• **Required task**: Could you render the lines in the items below, from the line with "Given: Click the dropdown chevron arrow" up to and including the line with "Looking at the screenshot, I should coord(548,292).", as a JSON list of strings, one string per line and with blank lines omitted?

• **Records shown**:
▼▼▼
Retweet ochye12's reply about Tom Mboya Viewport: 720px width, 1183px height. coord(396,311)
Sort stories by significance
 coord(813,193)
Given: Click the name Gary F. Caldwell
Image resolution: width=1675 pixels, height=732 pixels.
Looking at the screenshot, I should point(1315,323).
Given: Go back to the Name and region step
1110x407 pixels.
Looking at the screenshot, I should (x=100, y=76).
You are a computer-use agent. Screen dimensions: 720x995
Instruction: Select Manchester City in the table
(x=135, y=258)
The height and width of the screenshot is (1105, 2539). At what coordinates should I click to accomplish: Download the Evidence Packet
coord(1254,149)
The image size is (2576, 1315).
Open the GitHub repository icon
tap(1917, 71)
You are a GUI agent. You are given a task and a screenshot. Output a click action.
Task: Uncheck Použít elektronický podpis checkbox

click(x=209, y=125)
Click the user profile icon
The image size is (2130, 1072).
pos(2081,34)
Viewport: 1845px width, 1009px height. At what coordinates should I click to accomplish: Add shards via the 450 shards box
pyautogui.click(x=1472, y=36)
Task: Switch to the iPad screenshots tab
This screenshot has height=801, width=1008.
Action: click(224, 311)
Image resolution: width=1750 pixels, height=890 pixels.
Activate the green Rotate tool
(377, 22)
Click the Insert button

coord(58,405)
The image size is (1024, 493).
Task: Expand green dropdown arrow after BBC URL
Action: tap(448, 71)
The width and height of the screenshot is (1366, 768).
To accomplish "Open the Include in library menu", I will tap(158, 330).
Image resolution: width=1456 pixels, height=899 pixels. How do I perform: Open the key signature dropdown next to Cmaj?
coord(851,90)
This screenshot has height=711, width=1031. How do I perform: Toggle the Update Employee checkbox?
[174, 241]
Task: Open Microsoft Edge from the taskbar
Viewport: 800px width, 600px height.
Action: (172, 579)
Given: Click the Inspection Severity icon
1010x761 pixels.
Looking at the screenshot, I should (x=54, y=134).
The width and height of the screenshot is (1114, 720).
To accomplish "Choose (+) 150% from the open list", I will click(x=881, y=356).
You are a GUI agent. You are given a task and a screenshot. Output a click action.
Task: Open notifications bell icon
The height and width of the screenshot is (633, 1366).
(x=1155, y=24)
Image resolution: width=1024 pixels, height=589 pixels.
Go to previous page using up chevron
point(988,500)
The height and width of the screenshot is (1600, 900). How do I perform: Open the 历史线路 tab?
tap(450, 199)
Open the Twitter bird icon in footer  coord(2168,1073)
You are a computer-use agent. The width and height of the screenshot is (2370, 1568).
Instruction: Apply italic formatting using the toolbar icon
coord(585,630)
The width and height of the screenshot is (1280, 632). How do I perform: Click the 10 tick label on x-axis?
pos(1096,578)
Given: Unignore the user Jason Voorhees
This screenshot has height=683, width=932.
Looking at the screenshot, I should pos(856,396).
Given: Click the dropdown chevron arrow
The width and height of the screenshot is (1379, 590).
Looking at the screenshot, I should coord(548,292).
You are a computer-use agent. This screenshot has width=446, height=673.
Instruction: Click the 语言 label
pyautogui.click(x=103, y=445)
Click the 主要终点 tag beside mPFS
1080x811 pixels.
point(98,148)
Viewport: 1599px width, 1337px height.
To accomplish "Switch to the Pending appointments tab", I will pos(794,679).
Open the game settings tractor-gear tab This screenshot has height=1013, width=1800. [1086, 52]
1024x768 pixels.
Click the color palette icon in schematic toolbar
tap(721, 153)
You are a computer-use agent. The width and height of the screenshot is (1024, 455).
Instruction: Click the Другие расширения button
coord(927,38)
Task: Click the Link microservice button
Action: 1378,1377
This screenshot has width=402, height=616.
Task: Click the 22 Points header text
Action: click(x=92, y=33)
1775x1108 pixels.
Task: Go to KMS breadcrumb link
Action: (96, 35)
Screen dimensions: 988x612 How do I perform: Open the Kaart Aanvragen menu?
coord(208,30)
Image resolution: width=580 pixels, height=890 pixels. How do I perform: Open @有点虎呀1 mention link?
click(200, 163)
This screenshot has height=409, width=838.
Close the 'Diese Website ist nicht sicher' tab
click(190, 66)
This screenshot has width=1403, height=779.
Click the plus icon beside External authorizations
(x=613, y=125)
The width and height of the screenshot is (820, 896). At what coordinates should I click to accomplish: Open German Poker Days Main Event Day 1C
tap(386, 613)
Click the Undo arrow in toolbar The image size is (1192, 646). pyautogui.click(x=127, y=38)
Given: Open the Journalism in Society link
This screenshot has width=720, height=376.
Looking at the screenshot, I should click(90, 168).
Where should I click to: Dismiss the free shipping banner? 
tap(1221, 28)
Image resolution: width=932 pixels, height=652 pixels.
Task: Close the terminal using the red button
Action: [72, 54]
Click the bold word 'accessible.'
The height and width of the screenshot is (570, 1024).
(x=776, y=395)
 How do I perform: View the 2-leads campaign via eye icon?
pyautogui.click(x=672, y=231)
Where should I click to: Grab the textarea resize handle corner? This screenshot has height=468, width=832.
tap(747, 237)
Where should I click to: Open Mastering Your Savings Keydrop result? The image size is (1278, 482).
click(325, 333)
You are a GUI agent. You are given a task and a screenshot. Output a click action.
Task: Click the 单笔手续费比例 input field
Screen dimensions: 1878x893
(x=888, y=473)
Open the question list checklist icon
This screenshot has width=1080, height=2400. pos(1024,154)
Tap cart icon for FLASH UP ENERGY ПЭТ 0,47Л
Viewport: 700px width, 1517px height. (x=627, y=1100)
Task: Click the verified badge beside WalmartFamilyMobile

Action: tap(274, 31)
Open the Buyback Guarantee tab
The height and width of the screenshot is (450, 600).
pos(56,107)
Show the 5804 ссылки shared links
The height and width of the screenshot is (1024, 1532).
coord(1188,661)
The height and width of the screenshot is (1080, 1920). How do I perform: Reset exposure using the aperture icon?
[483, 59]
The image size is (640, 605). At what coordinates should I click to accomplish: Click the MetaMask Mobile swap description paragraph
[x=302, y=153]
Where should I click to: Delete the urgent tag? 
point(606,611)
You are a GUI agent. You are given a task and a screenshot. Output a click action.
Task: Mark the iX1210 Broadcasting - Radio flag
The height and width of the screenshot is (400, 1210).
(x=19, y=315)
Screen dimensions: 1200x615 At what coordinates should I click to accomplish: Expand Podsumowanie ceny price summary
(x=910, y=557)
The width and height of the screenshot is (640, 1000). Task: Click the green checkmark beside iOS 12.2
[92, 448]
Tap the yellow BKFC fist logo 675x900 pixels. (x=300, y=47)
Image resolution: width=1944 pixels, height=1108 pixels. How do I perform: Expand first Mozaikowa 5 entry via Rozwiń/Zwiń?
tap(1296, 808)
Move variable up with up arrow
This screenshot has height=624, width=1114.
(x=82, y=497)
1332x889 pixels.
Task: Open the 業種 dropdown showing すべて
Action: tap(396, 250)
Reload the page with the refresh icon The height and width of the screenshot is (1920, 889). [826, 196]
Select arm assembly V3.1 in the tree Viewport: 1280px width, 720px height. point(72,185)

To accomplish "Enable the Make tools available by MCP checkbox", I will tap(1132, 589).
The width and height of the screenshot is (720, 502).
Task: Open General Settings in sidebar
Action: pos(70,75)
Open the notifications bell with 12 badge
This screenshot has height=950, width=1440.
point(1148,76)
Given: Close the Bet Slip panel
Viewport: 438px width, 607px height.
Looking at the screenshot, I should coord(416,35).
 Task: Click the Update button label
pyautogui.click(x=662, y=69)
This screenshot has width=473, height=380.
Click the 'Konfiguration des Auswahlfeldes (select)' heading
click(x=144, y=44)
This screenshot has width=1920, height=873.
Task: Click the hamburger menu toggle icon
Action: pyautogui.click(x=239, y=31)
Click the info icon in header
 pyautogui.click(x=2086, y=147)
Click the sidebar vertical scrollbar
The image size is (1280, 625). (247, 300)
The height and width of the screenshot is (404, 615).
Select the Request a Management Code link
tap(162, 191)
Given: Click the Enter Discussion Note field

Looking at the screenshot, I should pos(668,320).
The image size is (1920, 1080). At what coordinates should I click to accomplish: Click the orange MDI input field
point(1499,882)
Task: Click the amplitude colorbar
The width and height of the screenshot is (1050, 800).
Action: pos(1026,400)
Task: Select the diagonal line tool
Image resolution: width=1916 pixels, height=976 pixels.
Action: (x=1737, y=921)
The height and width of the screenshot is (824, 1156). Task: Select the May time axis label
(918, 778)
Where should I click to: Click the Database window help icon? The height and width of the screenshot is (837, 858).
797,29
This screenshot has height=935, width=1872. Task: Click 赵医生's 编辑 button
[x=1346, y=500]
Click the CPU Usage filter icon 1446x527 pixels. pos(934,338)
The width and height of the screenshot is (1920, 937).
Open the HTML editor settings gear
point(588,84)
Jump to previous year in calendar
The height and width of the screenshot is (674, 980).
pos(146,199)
▲▲▲
• **Task answer**:
[
  "Given: Click the dropdown chevron arrow",
  "The width and height of the screenshot is (1379, 590).",
  "Looking at the screenshot, I should coord(548,292)."
]